Stacks2: process_Radtags won't find paired-end data

Hi everyone!

I’m trying to use the tool Stacks2 : process_radtags to demultiplex paired-end data. I’ve got 2 huge files, R1 and R2, each one at about 45 Gb, in fastqsanger.gz format. The problem I encounter is that when I select “paired-end files” in the first line of the tool, it can’t find my data files. On the other end, if I leave it at “Single-end files”, it finds both of the files with no problem. Should I interlace my two files for this tool to work?

Can anyone help me with this small issue?

Thanks!

Hi @Joelle99,
you need to create a paired collection.
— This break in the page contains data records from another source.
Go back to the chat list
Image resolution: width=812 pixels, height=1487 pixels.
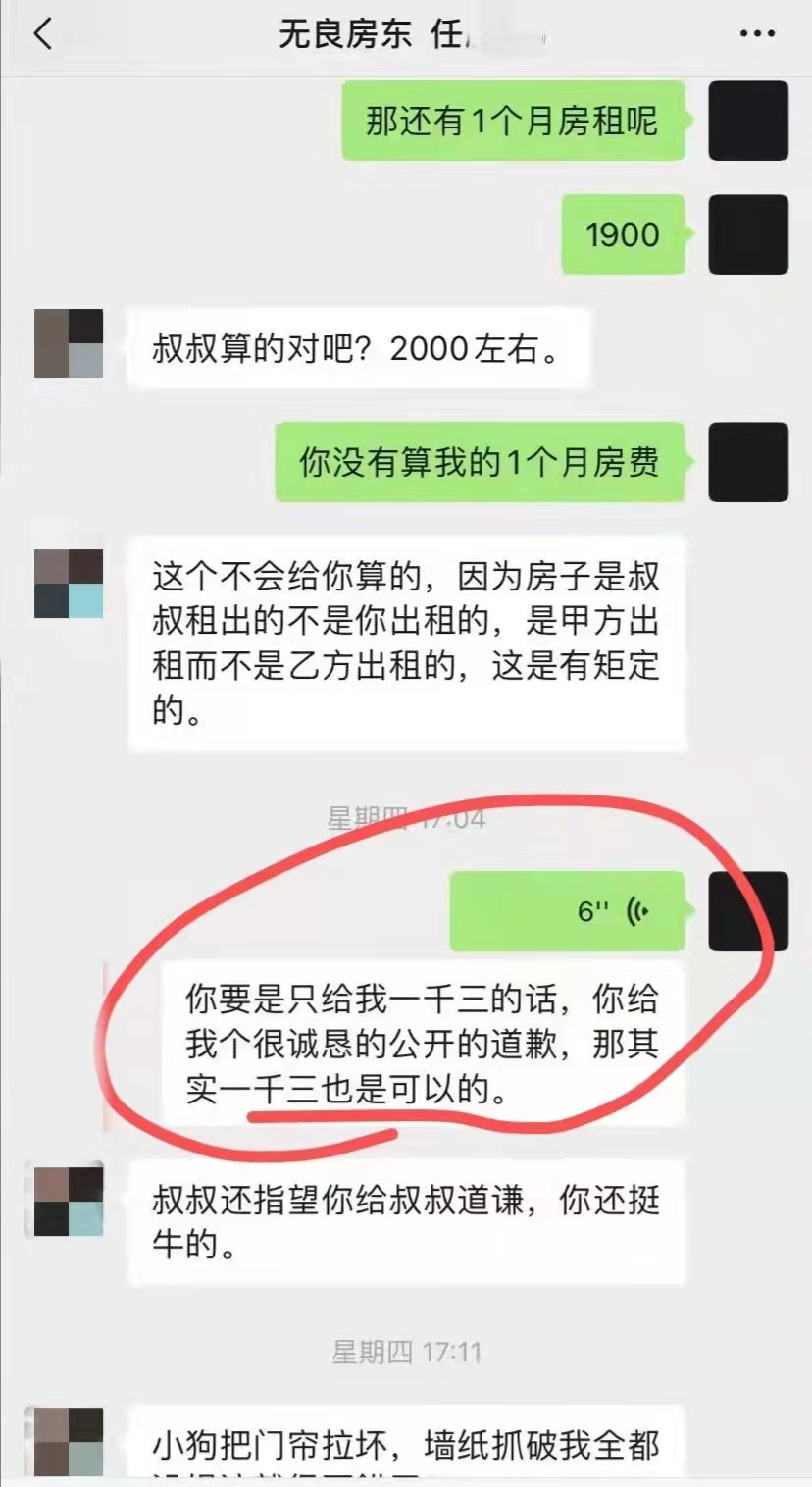[x=41, y=34]
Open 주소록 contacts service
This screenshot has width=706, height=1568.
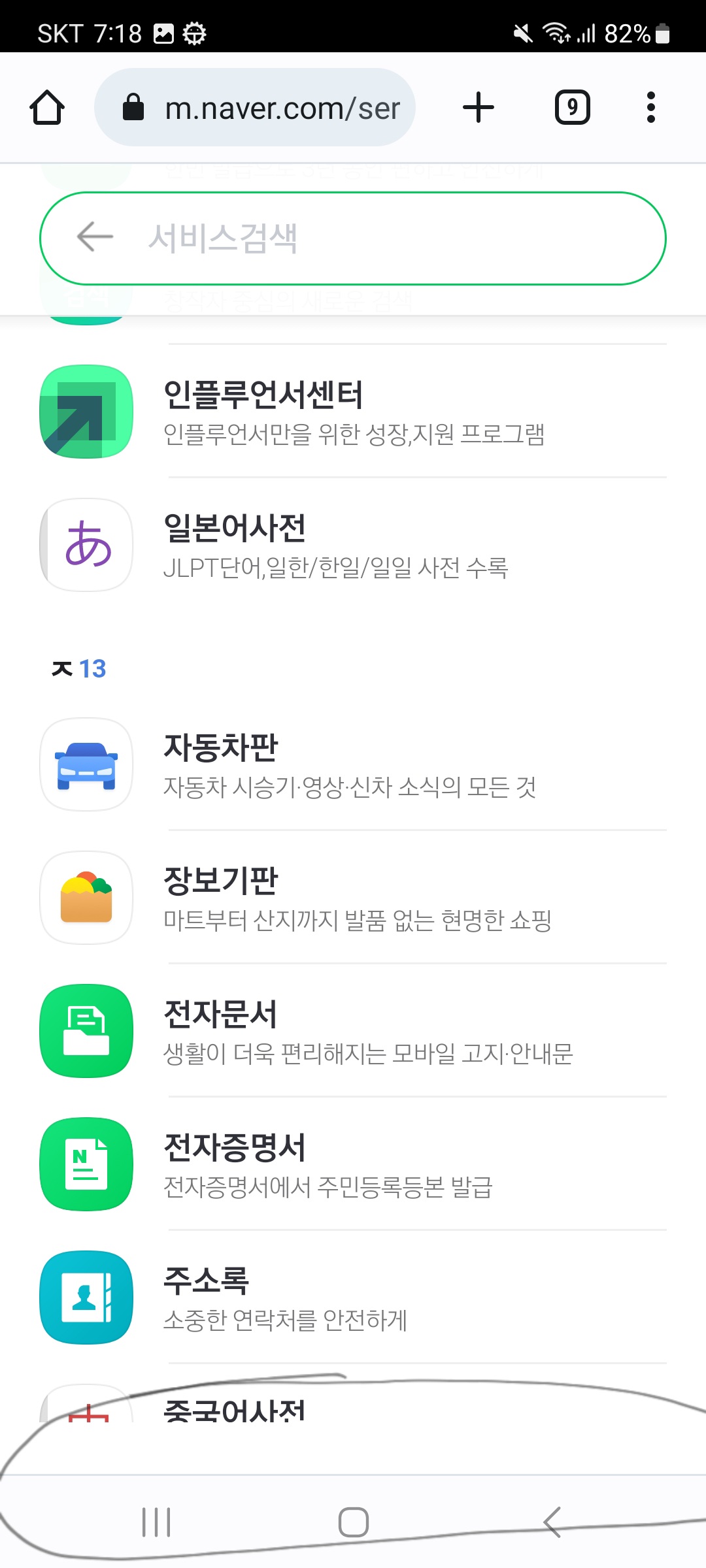coord(353,1298)
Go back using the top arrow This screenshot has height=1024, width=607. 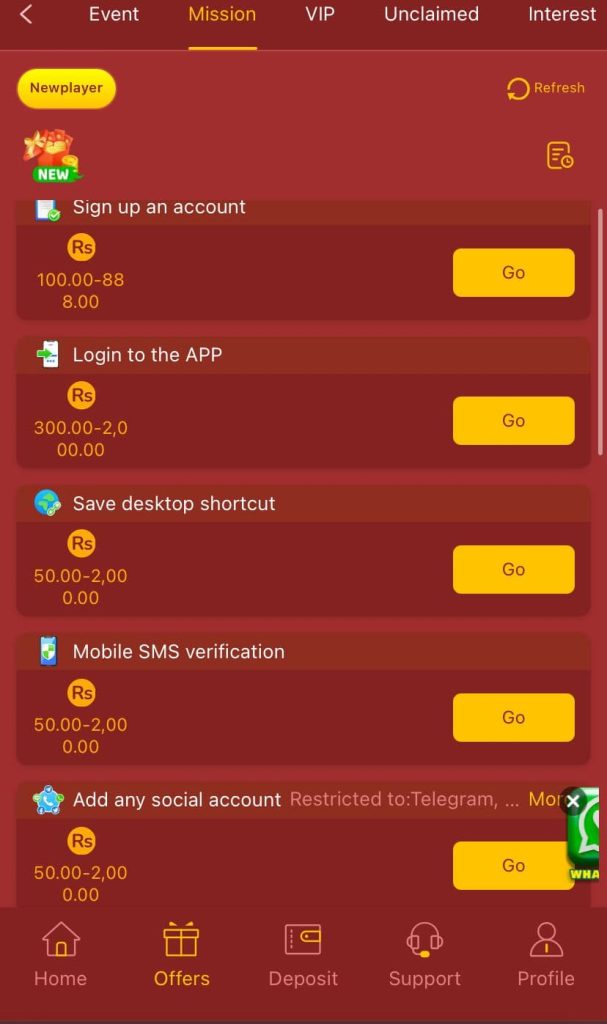[x=26, y=15]
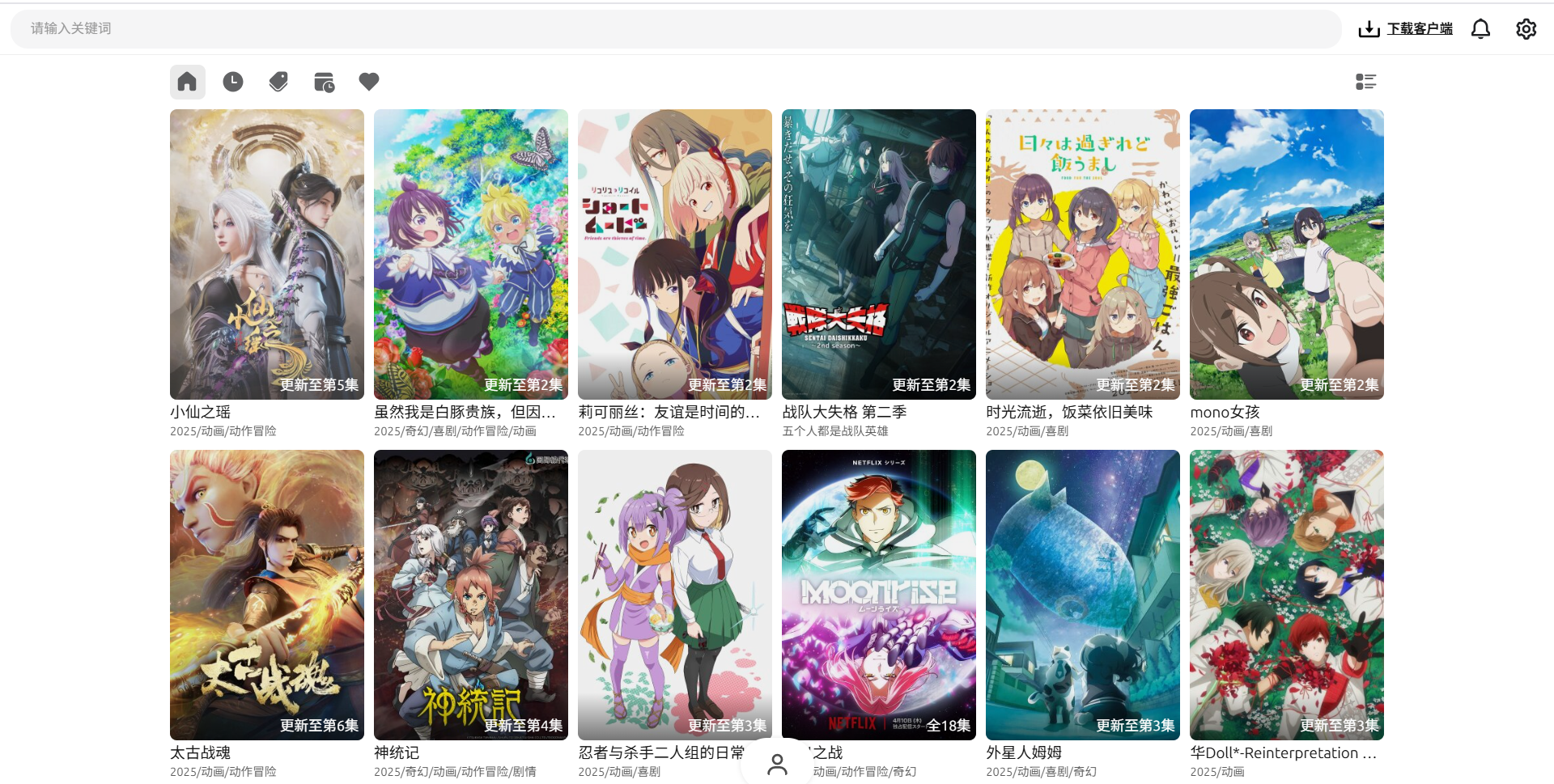Viewport: 1554px width, 784px height.
Task: Switch to the history clock tab
Action: click(x=233, y=82)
In order to do it you need to select Operation on multiple datasets, then select your paired files and finally Build a Dataset Pair.

Regards

1 Like

Hi, and thank you for your answer!
Sadly, I had already tried beforehand to build a dataset pair, but it still can’t find my file with my two reads…

Have you double checked that the format that was assigned by Galaxy is what the tool requires?

Yes I did ! Here’s what they ask for :
image

Both of my files are in fastqsanger.gz, which should then be fine I guess…

Is that the value Galaxy assigned to the uploaded files? You can double check by clicking the edit attributes pencil icon on the dataset, then going to the “Datatypes” tab

Yes it is! Here’s one file for example :
image

Can you do a screen cap of the collection you had created?

There you go!

I’ll admit I have zero experience working with paired collections. Are you sure this is a ‘list:pair’ and not somehow a ‘pair’.
Someone else is going to have to weigh in on this.

1 Like

Well, I followed @gallardoalba instructions so I guess it must be okay? To be honest, this is my first time analysing sequencing data, so I’m just starting to learn how Galaxy (and Rad-Seq analysis) works…

Hi Joelle!

Thank you for reporting your issue. It seems to me there is something wrong somewhere… First, on the process radtags tool (-> maybe it can be of interest for us to know if are you using the last version of the tool ? / in which Galaxy instance ?) , if you have paired-end data, you need to select as input, R1 file(s) (or collection) in the first “paired-end reads infile(s)” ““box”” and R2 file(s) (or collection) in the second “paired-end reads infile(s)” ““box””. So here, it seems to me you created a collection with both R1 and R2 files, so it’s a good dataset pair ;), but with this tool, you need to use separately R1 and R2. After saying that, normaly this tools is not “looking” at the name or content of the files when you are “just” selecting it… so… normally, if the datasets formats are ok, the tool will display these datasets on the “select box”… One exaplanation for ma can be that there is an issue using fastqsanger.gz WHEN in a collection… so MAYBE, you need to use Fastqsanger or fastqsanger.gz input files (so not in a collection) OR use fastqsanger files if in a collection… I have to test it!

So, please, can you try to “just” select your fastqsanger.gz from your history (not in collection) ? And please, pay attention to the fact that your files need to be named something like"name_R1_001.fastq" and “name_R2_001.fastq” so the execution of the tool can work :wink:

Additionally, don’t hesitate to share your history so I can have a look.

1 Like

Hi! Thanks a lot for your return.

So I first used Stacks:process_radtags (Version 1) with no problem with the same files. But, for any reason, it won’t detect my files (even if the files are separate, i.e not in a collection) with Stacks2:process_radtags (Version 2). I am working in the EU instance of Galaxy. Here are my two files :

Thank you! :slight_smile:

OK! It appears there is a pb with the last stacks2 process radtags tool … And I don’t know why, there is no more process radtags tool named as the last one I used. Can you try to access and use this last version who is working for me on eu but seems to be ~hidden : the last procrad tool who is working properly for me

1 Like

Hi again :slight_smile:

Yes, this is also the version I used (1.46), it works well! I based my analysis on this one since I wasn’t able to make the new one (version 2.4) work. I just wished to be able to use the new one in the future as it seems a few improvements were done. But if there’s a true bug, I at least know that it’s not my fault if I can’t get it to work!

I’ll keep checking in the future to see if the bug is resolved and the tool usable for my analysis.

Thank you! :slight_smile:

Hi again :wink:

In fact, it appears that to work properly with the 2.4 tool version, you need to use the “Build list of Dataset Pairs” function, not “Build a Dataset Pair”, even if you only have one pair… I think this will be ok!

2 Likes

It does work!!!

Thank you very much for your time and answer! I’ll be able to test this new version now :slight_smile:

Have a good day/evening!

1 Like